You posted the same story at Styleforum, where you're also a brand new member. Do you normally go around finding online forums to badmouth stores?

I'll post here what I said to you there: when I've visited, store employees were offering to hold items behind the counter for all customers. If you walked into your local Brooks Brothers retail store, they'd do the same thing for you. It's standard practice, not sketchy favoritism.


----------



## fedacct (Jun 2, 2014)

Orgetorix said:


> You posted the same story at Styleforum, where you're also a brand new member. Do you normally go around finding online forums to badmouth stores?
> 
> I'll post here what I said to you there: when I've visited, store employees were offering to hold items behind the counter for all customers. If you walked into your local Brooks Brothers retail store, they'd do the same thing for you. It's standard practice, not sketchy favoritism.


Do you have a problem? I don't owe you an explanation.

Re: "...where you're also a brand new member." - What does that have to do with anything?

Get a life, and grow up! I really don't know why it bothers you so much or where you get off thinking you have the right to admonish someone online that you don't even know.


----------



## Taliesin (Sep 24, 2004)

Orgetorix said:


> You posted the same story at Styleforum, where you're also a brand new member. Do you normally go around finding online forums to badmouth stores?
> 
> I'll post here what I said to you there: when I've visited, store employees were offering to hold items behind the counter for all customers. If you walked into your local Brooks Brothers retail store, they'd do the same thing for you. It's standard practice, not sketchy favoritism.


I reported on this forum many years ago about this phenomenon. Not surprised it's still going on. I've seen it more than once in Garland (used to stop there to/from beach vacations in the summer) - the employees will wait till the ebay reseller arrives, then open certain boxes and he gets to look thru them and pick what to buy before the items are ever placed on the racks. I once elbowed my way into this and started rifling thru a box of Golden Fleece suits at the same time as the reseller. They didn't stop me but clearly were not happy about it. He bought about 10 of them, and not a single suit had spent even a moment on the rack - directly from the box to the reseller's shopping bag.

- _Data lines_
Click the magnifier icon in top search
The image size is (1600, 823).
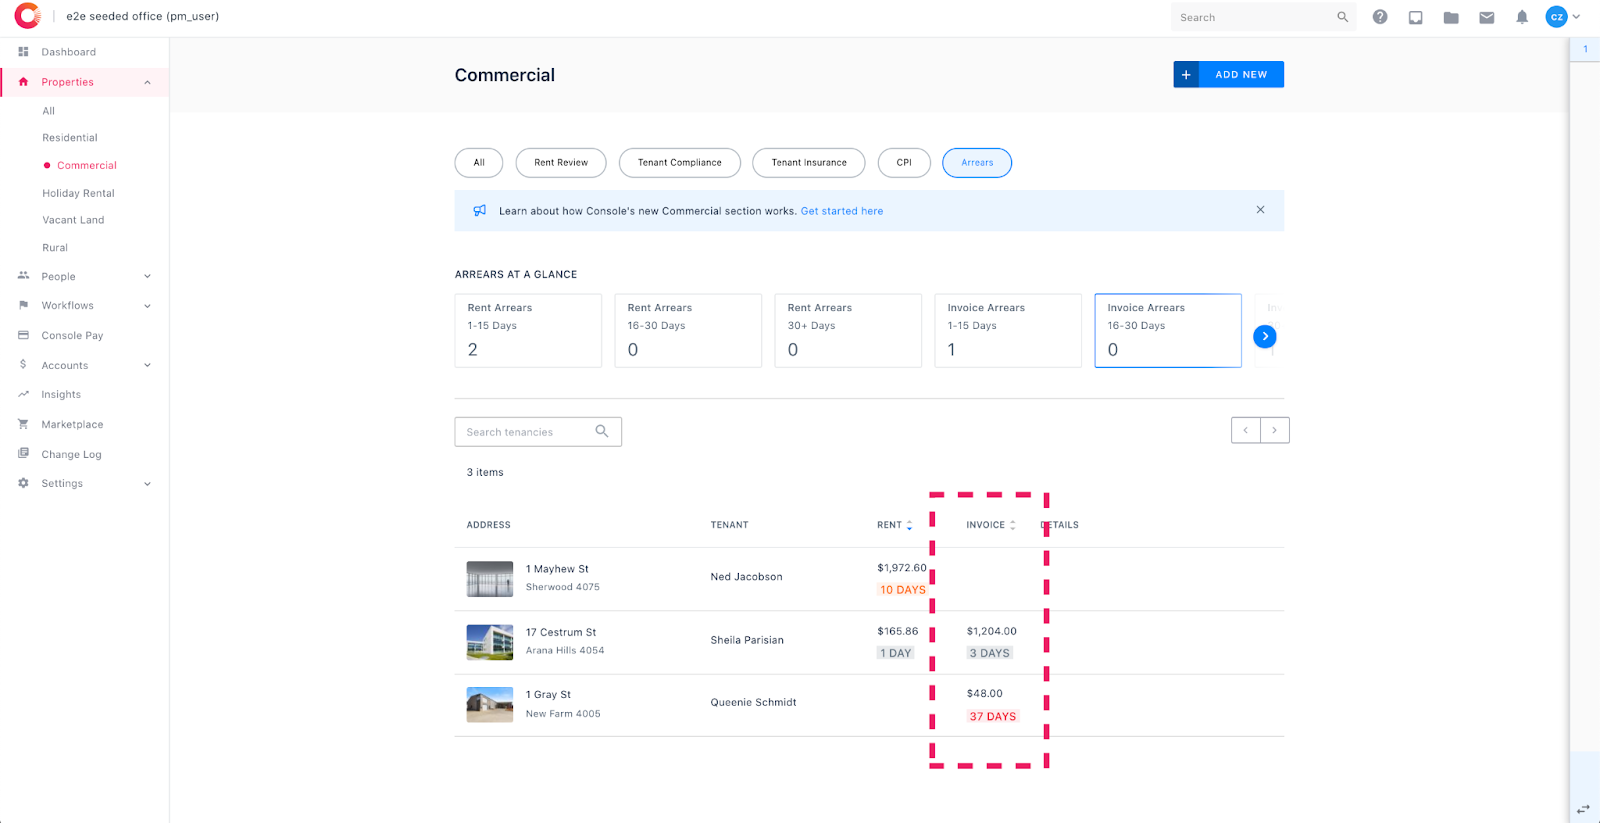(1343, 17)
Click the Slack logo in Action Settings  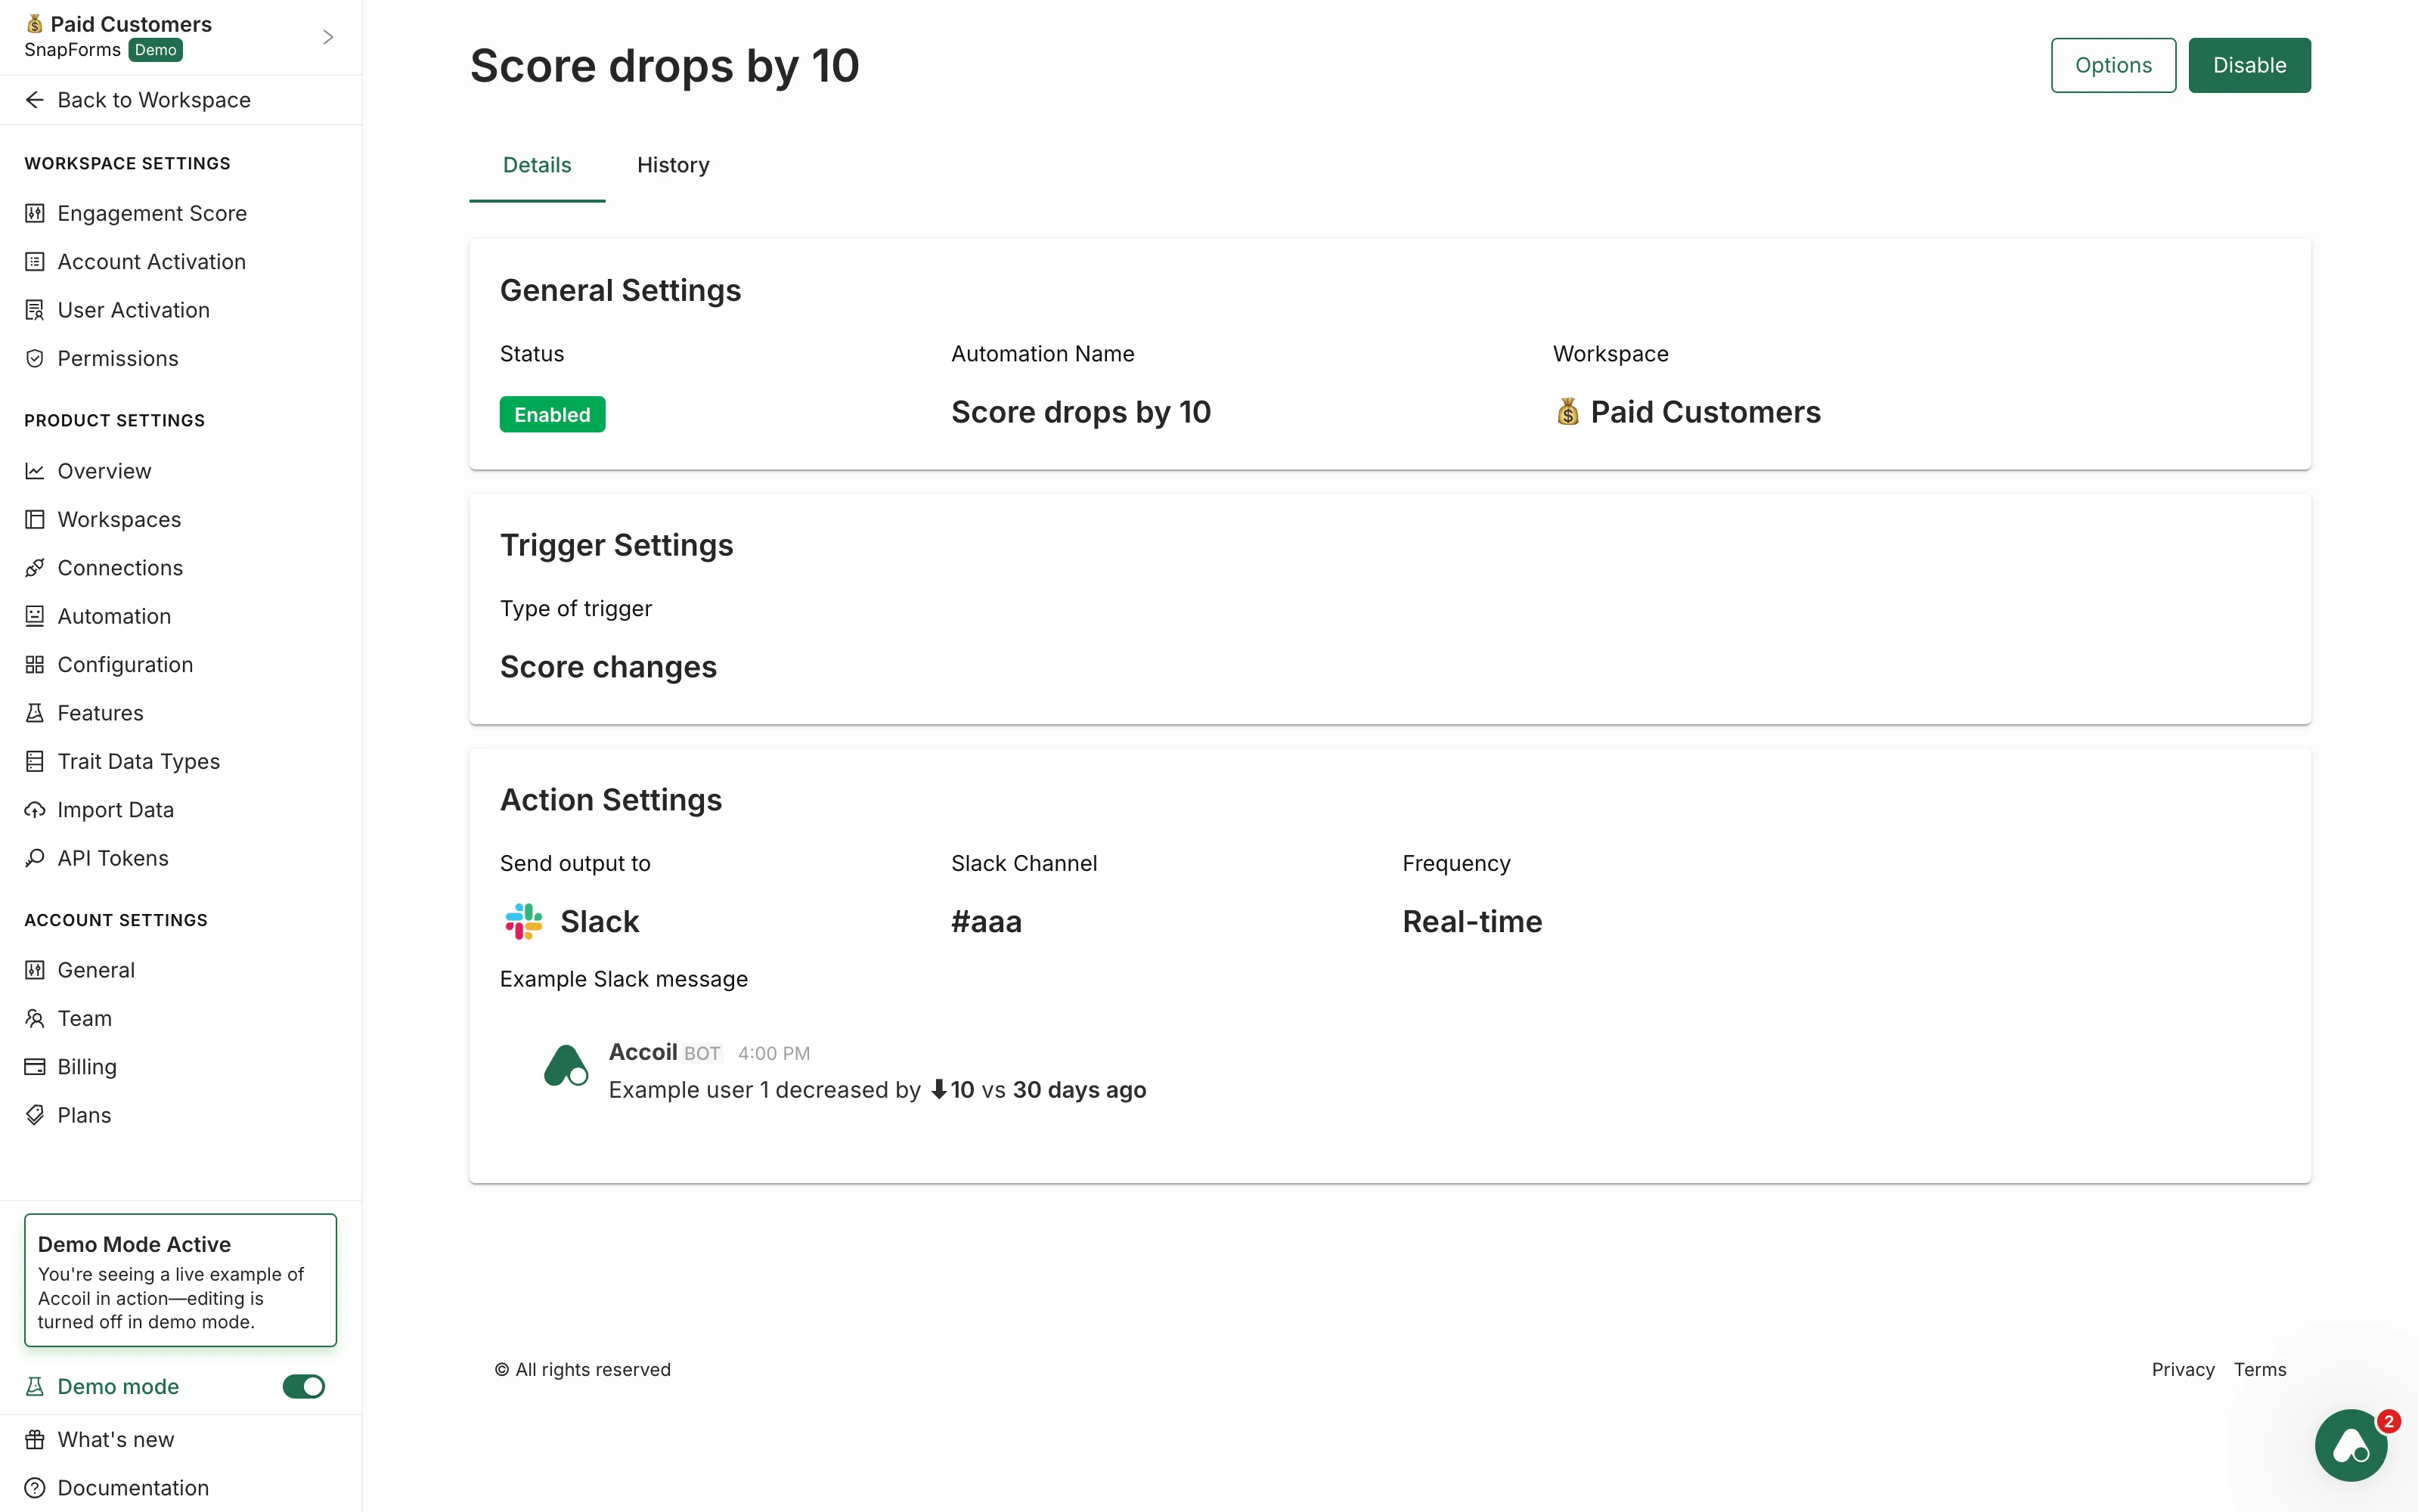pyautogui.click(x=522, y=921)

- _Exercise description_
In the forum thread, about how many Golden Fleece suits did the reseller buy?

- _Final result_
About 10.